- [PROBLEM STATEMENT]:
Below are lines of data, and only some are wanted. Please repeat exactly those from the line that has "Task: Edit Banque" through the line that has "Viewport: 1180px width, 856px height.".

- [DATA TO USE]:

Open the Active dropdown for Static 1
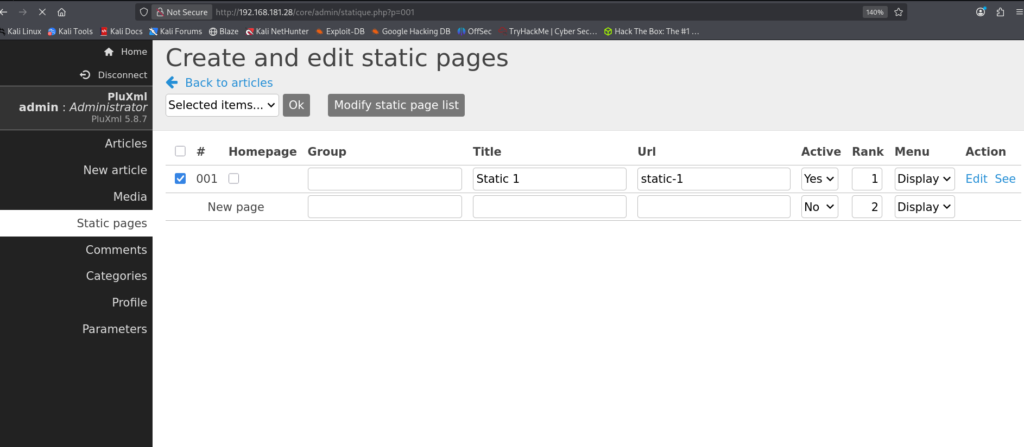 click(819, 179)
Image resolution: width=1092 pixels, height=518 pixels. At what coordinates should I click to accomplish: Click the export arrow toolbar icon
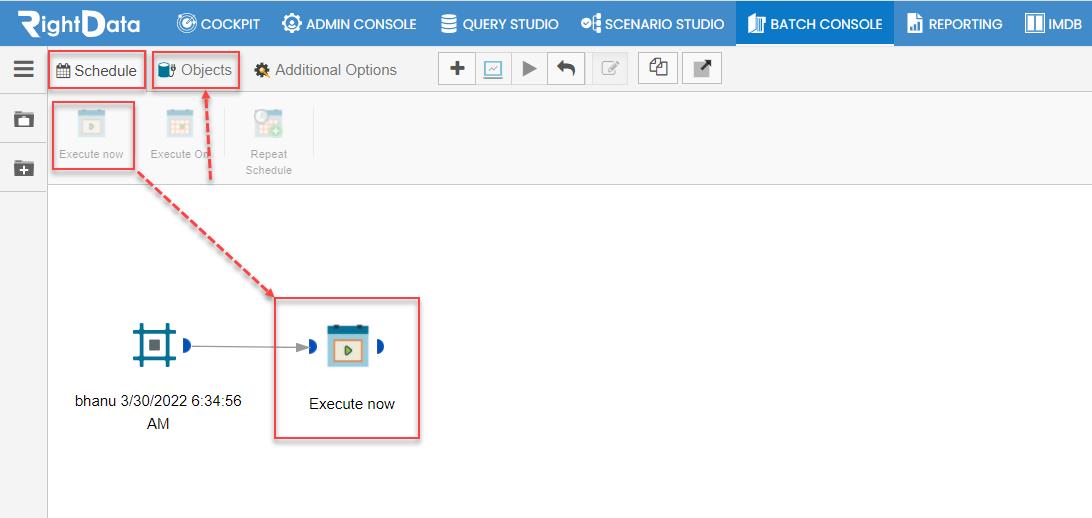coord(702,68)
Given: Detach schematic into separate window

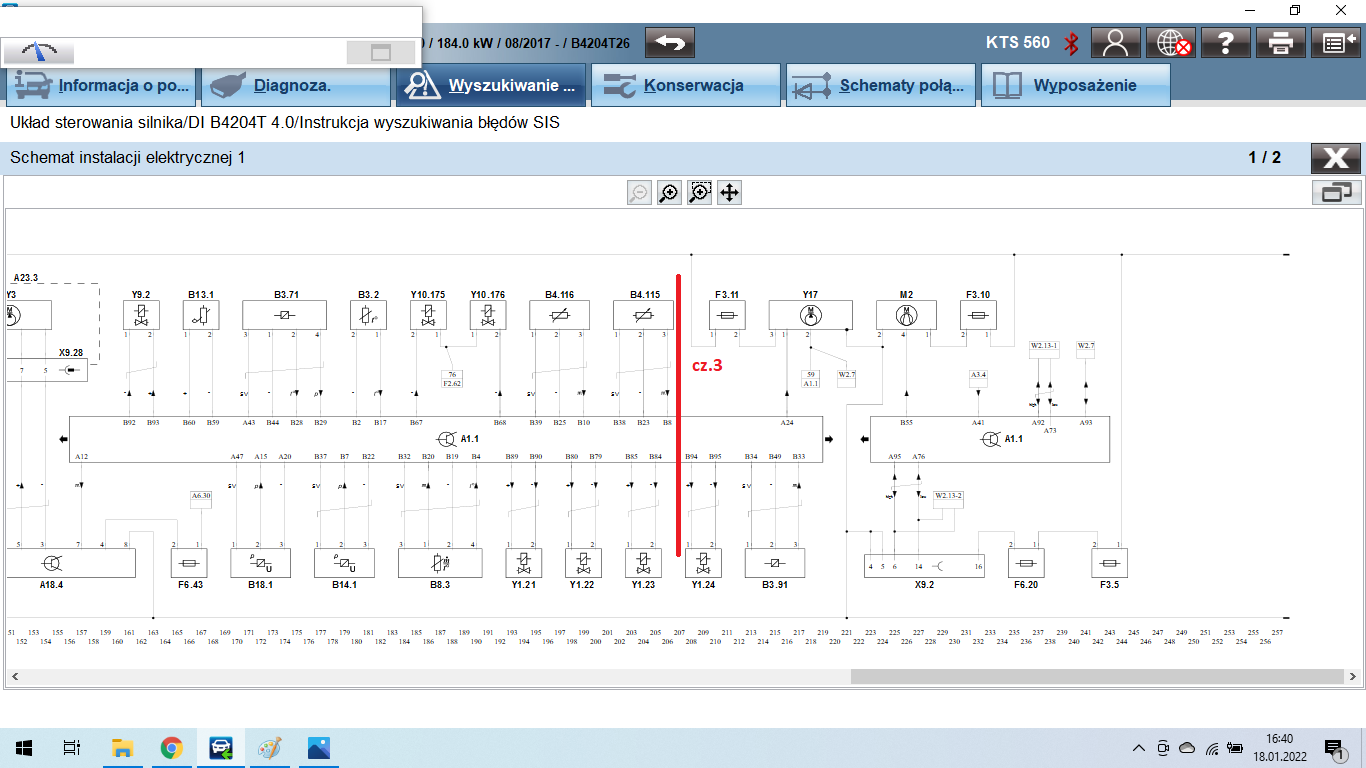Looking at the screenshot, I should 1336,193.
--
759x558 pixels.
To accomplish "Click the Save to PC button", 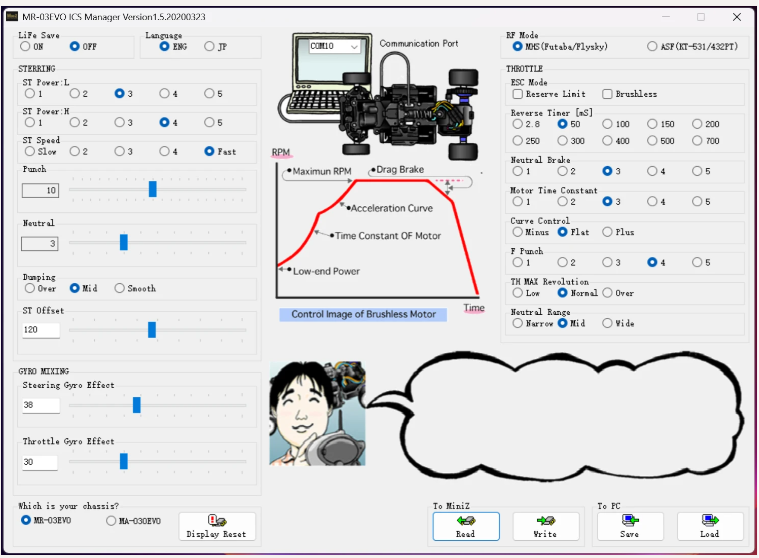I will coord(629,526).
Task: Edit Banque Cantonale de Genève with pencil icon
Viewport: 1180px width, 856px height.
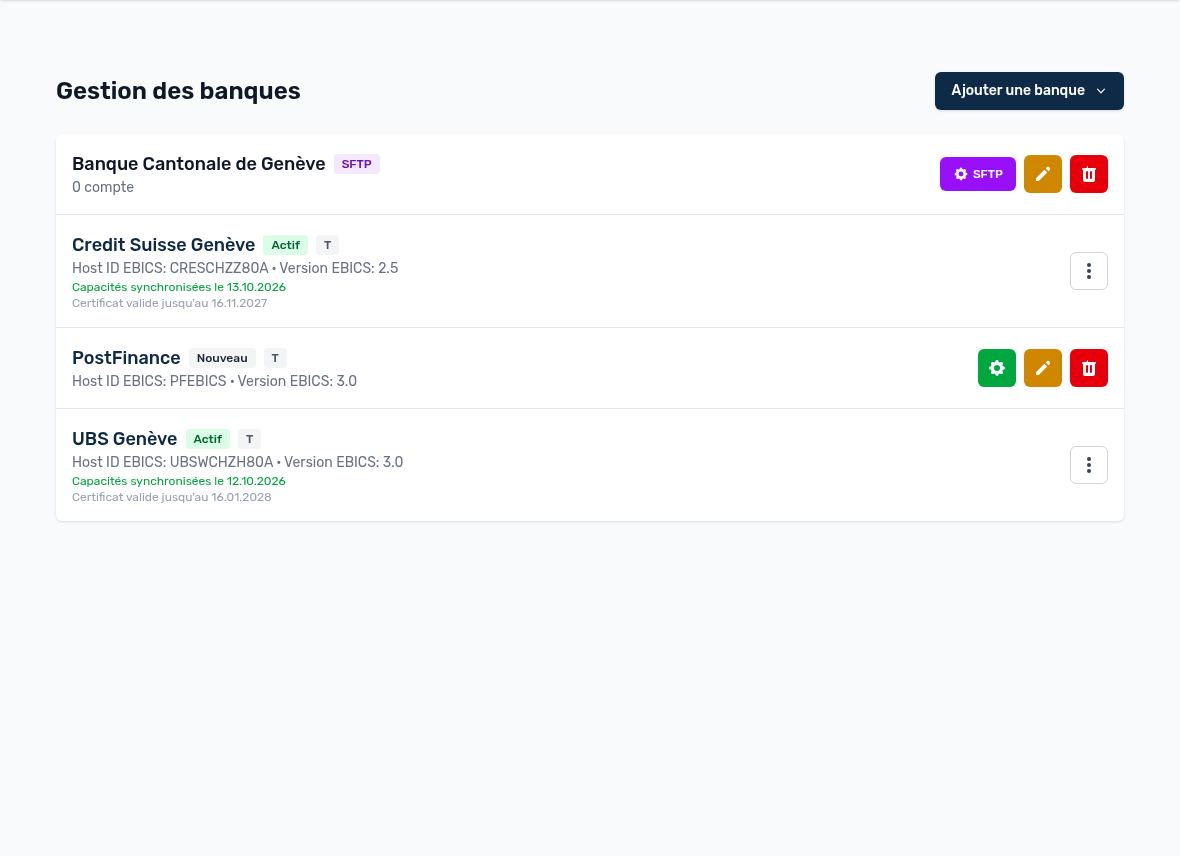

- [OUTPUT]:
Task: Edit Banque Cantonale de Genève with pencil icon
Viewport: 1180px width, 856px height.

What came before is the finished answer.